Monday, December 10, 2012

Days of Summer

I should be studying for finals.

Ehh...I should actually be studying for the GRE.

Not like my whole life of school and career is on the line or anything? All resting on this one dumb 4 1/2 hour test? That is in a week? Well shoot...

But Jonathan is gone at a final, the house is clean*, I made dinner**, and I can't find another distraction...which brought me to the revival of the blog. The distraction of ALL distractions.

*rare
**really, really rare

And thus we see. I am blogging.

Where better to begin?

the. summer. of. all. summers.

March- Engaged
April- Pick a dress, engagement pictures, get all addresses, last minute trip to Cali, say goodbye to Jonathan
May- Bridals, fly to Africa
June- Africa
July- Africa
August- Africa, fly home, see Jonathan, bridals, wedding, honeymoon, school.

Yep. that happened. And i'd like you all to notice that "plan a wedding" was no where in that list. I can thank my Mom and Sister for any and all things that were at that wedding. Other than Jonathan,  the rest was picked by my talented mom and sister.

So, let the unload of summer pictures begin!

Where better to start?

Down in AFRICA!


The place: Uganda

My crew:

The Cause: Put Solar power in maternity wards of health centers like this


In order to deliver babies like this




Now that i'm home I can sort of explain what we did there. It's one of those things that is hard for me to explain. But here I go...

Last December 2 non-profit organizations joined together to install solar power into maternity wards in Uganda. We Care Solar has created a "Solar Suitcase" that is made specifically for maternity wards, and Safe Mothers, Safe Babies has good relationships with people in villages in Uganda. So they paired up and installed about 20 of these Solar Suitcases into rural health centers and hospitals.

Us three students were sent there to evaluate that project. And not only that- we were supposed to evaluate our evaluation methods. You follow?

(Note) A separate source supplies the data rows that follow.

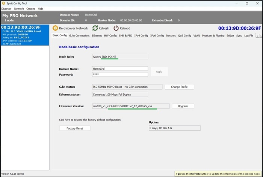263x177 pixels.
Task: Click the Change Profile button
Action: point(179,87)
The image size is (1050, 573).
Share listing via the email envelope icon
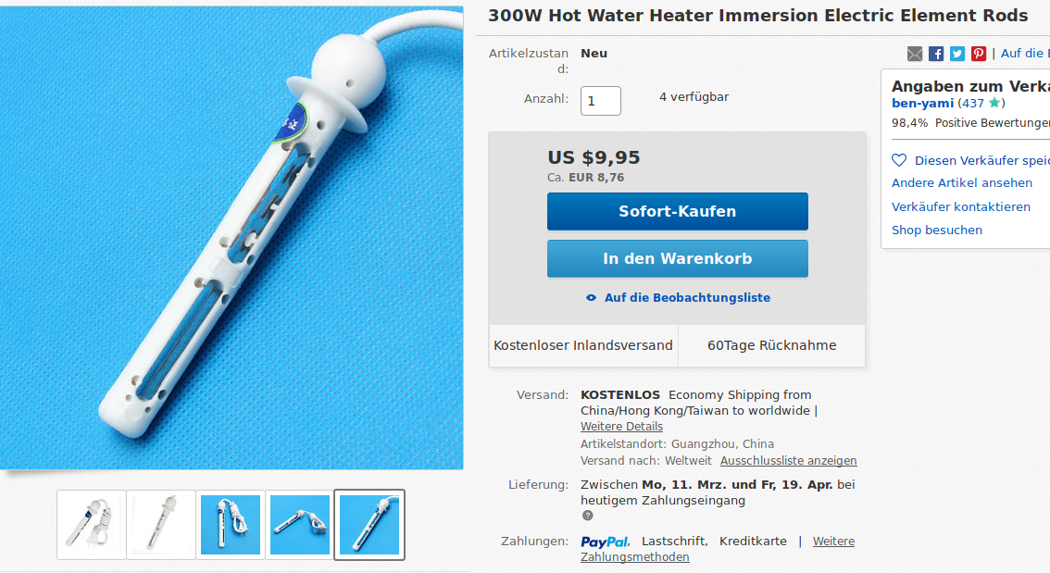(x=914, y=54)
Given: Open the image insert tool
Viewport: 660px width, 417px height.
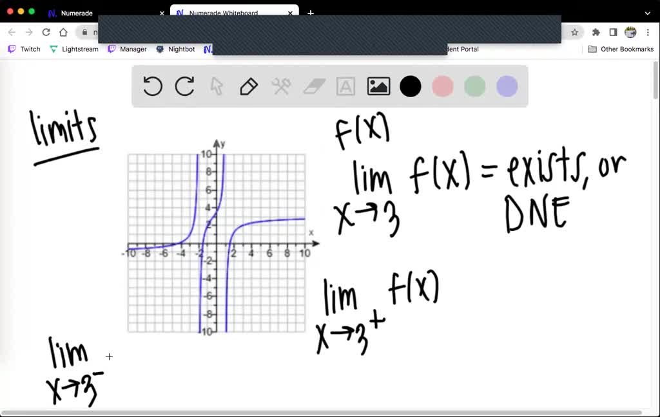Looking at the screenshot, I should [x=378, y=86].
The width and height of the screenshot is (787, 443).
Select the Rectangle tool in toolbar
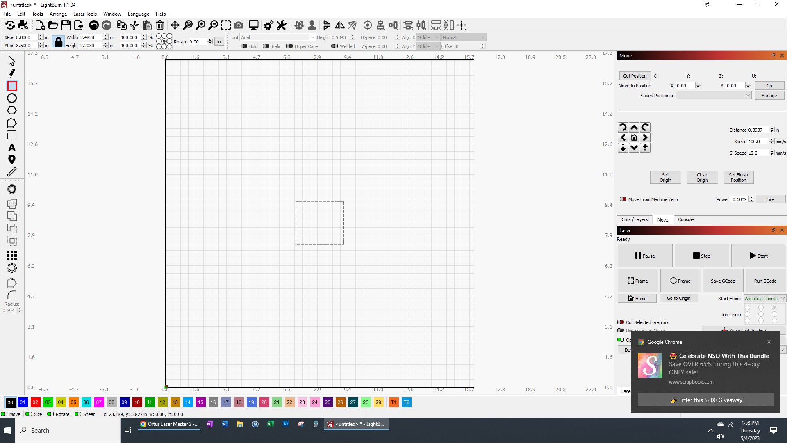click(x=12, y=86)
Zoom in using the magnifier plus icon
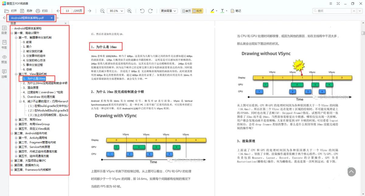This screenshot has height=196, width=365. (129, 11)
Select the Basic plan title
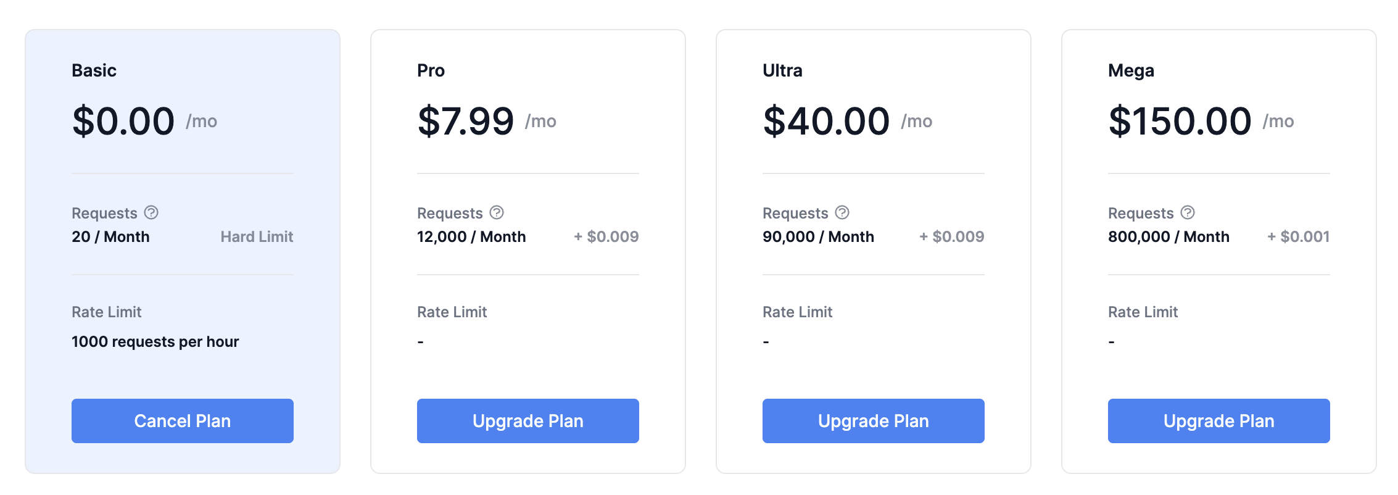 [x=94, y=70]
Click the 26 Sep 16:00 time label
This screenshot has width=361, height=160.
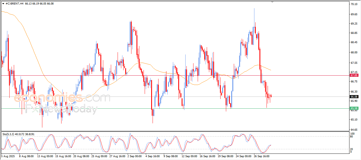coord(261,156)
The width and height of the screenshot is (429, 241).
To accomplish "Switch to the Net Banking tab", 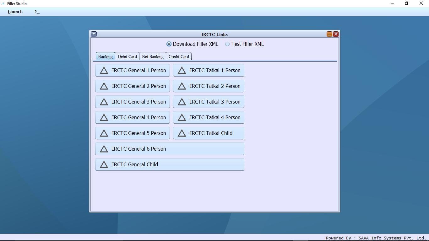I will (x=152, y=56).
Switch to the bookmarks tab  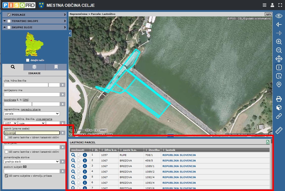[x=56, y=67]
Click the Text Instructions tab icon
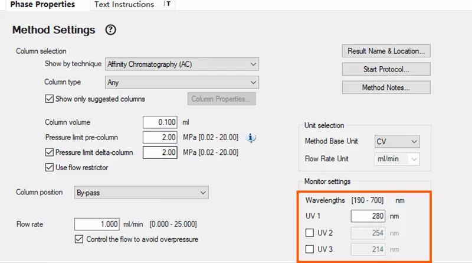This screenshot has width=472, height=263. coord(167,5)
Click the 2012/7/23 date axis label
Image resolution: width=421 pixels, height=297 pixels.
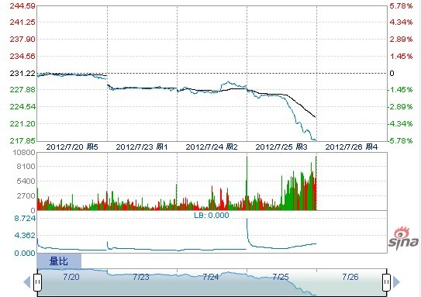pos(142,147)
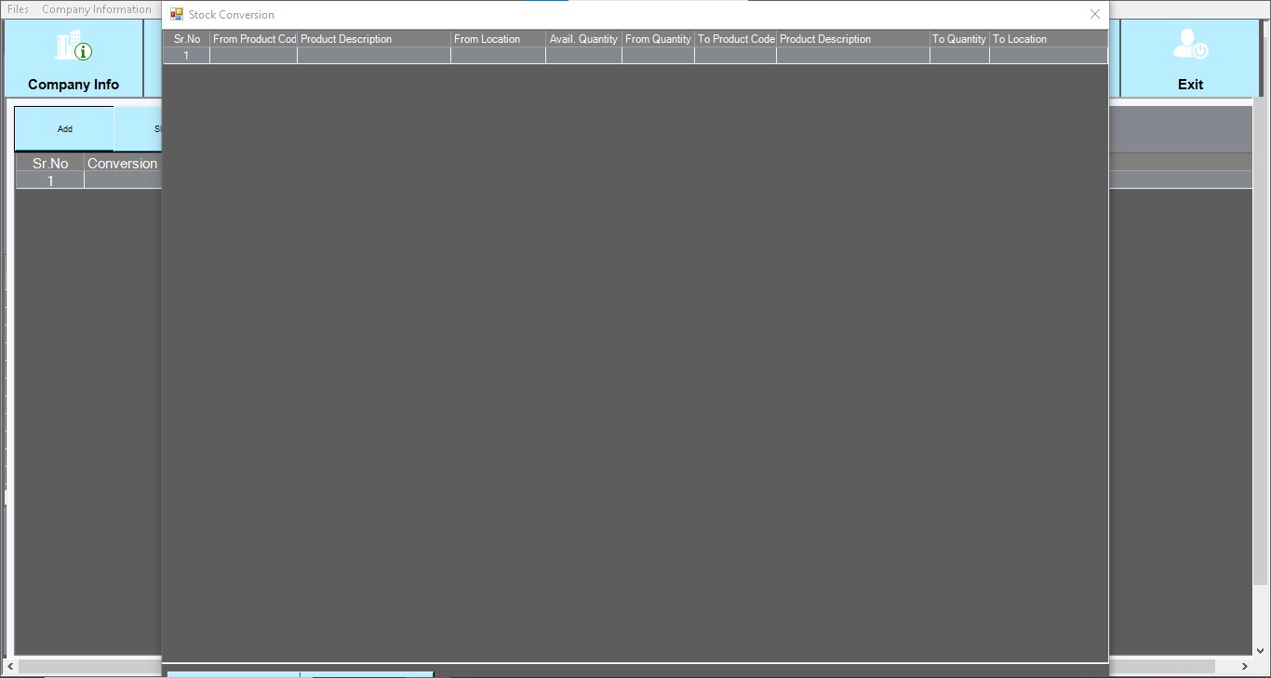The width and height of the screenshot is (1271, 678).
Task: Select the first Product Description cell in row 1
Action: pyautogui.click(x=373, y=56)
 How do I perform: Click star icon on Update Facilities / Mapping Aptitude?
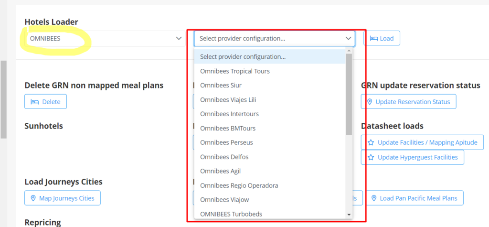point(371,142)
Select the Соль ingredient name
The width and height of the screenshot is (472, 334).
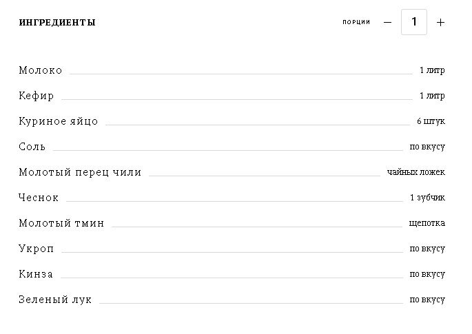32,147
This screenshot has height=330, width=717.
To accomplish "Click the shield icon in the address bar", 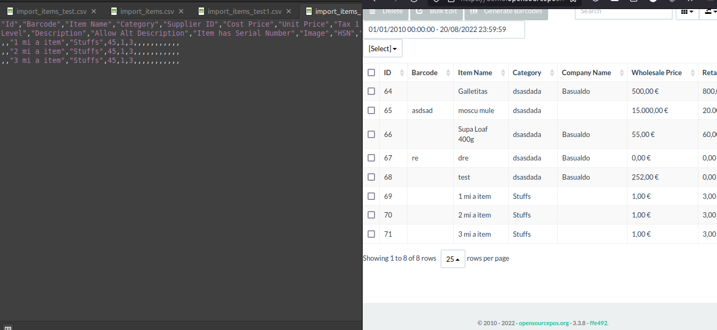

So we went to see how these Solar Suitcases were changing things for the health centers. Were more mothers delivering there because there was light now? Was there less maternal and infant deaths now that they have light to deliver the babies? Was there no influence at all? In addition, what is the best way to measure this stuff? Do interview work? Surveys? Etc?

So that was the cause. 3 months of interviews with health care staff that practically don't speak english, traveling between 10 health centers, seeing the births and c-sections of far too many babies, and trying to survive in a place far, far from home.


So with that- let the summer of all summer posts begin!